Jeffs, 51, is not charged with polygamy. The church he leads endorses polygamy and represents itself as an offshoot of the mainstream Mormon church, which disavows any connection and renounced polygamy in 1890 as a condition of statehood.

Jurors deliberated for about two hours without reaching a verdict. They are scheduled to reconvene Monday.

Prosecutor Brock Belnap said Jeffs was in a position of "special trust" and held that over the woman.

"Warren Jeffs was a principal and a teacher and religious leader in that community for 20-some-odd years, teaching young girls that they must keep the bars up and treat boys like snakes. But when they get married, to let the bars down," Belnap told the jury, which began deliberations Friday afternoon.

Bugden, however, noted that the woman waited several years before going to police.

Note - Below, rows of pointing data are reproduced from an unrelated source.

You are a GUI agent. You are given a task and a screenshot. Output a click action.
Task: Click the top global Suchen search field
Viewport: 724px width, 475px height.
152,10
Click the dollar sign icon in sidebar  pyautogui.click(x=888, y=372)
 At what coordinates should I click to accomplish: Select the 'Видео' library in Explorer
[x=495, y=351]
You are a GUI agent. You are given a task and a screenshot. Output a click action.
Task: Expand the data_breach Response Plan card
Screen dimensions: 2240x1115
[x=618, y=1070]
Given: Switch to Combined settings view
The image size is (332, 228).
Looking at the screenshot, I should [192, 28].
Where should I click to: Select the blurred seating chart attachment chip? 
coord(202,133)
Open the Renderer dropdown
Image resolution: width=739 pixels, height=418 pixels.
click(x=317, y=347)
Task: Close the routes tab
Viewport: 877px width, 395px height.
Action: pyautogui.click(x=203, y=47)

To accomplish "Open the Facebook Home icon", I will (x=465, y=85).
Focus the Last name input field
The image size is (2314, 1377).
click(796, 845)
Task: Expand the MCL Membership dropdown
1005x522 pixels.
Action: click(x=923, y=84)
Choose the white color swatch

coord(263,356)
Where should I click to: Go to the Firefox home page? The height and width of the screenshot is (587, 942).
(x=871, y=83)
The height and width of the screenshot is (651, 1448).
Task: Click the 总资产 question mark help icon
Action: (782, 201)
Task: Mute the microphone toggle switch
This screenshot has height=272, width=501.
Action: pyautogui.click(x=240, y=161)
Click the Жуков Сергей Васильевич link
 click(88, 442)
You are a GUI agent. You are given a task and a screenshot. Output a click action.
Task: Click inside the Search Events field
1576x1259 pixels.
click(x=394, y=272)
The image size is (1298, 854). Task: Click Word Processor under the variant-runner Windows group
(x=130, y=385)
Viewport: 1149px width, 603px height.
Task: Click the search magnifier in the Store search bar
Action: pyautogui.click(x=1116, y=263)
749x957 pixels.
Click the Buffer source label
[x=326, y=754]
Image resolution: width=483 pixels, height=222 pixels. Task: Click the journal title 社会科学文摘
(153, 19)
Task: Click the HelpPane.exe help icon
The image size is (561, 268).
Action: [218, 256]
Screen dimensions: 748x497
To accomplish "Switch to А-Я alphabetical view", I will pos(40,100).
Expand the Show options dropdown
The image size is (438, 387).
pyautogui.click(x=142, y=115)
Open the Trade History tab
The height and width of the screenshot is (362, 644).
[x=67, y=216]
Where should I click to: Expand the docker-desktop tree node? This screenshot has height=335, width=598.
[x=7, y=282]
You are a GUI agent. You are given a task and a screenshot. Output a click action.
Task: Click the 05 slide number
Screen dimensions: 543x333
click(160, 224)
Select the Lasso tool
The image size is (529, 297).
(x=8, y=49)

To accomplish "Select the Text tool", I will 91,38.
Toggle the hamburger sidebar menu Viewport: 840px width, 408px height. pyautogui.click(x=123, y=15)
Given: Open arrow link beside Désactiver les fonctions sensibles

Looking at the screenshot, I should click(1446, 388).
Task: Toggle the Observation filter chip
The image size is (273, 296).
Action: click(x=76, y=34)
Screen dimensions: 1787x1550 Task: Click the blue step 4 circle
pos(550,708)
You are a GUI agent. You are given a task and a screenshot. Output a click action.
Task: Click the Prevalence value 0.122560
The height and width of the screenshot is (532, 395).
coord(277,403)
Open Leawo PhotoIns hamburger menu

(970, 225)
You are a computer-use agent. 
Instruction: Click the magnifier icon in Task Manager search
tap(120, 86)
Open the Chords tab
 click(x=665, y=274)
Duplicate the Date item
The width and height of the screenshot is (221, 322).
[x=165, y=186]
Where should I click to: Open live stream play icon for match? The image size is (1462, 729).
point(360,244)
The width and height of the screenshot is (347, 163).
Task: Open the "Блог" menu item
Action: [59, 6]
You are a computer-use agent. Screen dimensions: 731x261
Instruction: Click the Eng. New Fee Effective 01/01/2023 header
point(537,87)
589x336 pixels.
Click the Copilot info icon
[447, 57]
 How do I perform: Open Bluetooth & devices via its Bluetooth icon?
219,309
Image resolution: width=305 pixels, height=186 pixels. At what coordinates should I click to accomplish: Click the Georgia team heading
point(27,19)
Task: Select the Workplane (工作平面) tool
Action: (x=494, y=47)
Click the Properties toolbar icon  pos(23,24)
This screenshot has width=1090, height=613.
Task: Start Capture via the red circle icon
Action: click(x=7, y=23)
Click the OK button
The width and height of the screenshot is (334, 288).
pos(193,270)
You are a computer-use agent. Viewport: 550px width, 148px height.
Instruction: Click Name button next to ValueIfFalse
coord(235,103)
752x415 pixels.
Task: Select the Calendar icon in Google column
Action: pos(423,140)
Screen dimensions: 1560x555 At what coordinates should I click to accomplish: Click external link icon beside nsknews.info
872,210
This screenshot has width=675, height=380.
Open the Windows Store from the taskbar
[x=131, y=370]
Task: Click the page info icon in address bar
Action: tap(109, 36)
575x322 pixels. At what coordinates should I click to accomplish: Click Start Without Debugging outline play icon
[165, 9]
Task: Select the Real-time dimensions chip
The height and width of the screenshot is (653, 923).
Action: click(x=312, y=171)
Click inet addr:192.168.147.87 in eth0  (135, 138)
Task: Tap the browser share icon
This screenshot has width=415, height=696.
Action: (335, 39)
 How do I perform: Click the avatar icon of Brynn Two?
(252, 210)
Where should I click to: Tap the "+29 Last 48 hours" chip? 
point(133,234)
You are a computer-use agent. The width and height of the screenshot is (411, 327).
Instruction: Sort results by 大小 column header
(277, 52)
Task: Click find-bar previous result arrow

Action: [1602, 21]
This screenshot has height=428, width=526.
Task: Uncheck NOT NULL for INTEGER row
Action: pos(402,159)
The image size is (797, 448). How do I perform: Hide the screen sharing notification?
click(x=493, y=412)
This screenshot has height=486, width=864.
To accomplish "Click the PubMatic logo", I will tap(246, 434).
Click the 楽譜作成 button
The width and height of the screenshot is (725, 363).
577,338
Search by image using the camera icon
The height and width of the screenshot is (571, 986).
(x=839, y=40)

Closing arguments followed five days of testimony in which the woman and her former husband, Allen Steed, gave conflicting accounts of Jeffs' influence over them, especially in sexual matters.

The woman spent nearly three days on the witness stand, sobbing as she recalled how she pleaded to avoid the marriage and begged Steed to end his sexual advances.

The woman testified she had sex weeks into her marriage after Steed said "it was time to be a wife and do your duty."

"I felt dirty and used," she said.

The Associated Press does not typically name people who allege sexual abuse.

Steed, now 26, disputed her account and has not been charged. He told jurors he never forced his wife to have sex and that she initiated their first sexual encounter.

He said Jeffs recommended patience and prayer for the couple, not submission and blind obedience.

Steed, too, cried, describing the heartbreak of trying to make the marriage work with a teenager who treated him sweetly in private but rejected his affections at other times.

"I wanted it to go on forever," Steed said.

His ex-wife ran from the courtroom during part of his testimony.

The 3 1/2-year marriage ended in 2004, after the woman became pregnant with another man's child. She left the church and is remarried.

In his instructions to the jury, Judge James Shumate said a 14-year-old, under Utah law, can consent to sex in some circumstances.

But that consent is eliminated, he said, when a person under 18 is "enticed" by someone at least three years older. Someone can be found guilty if he or she holds a position of "special trust" over another person under 18.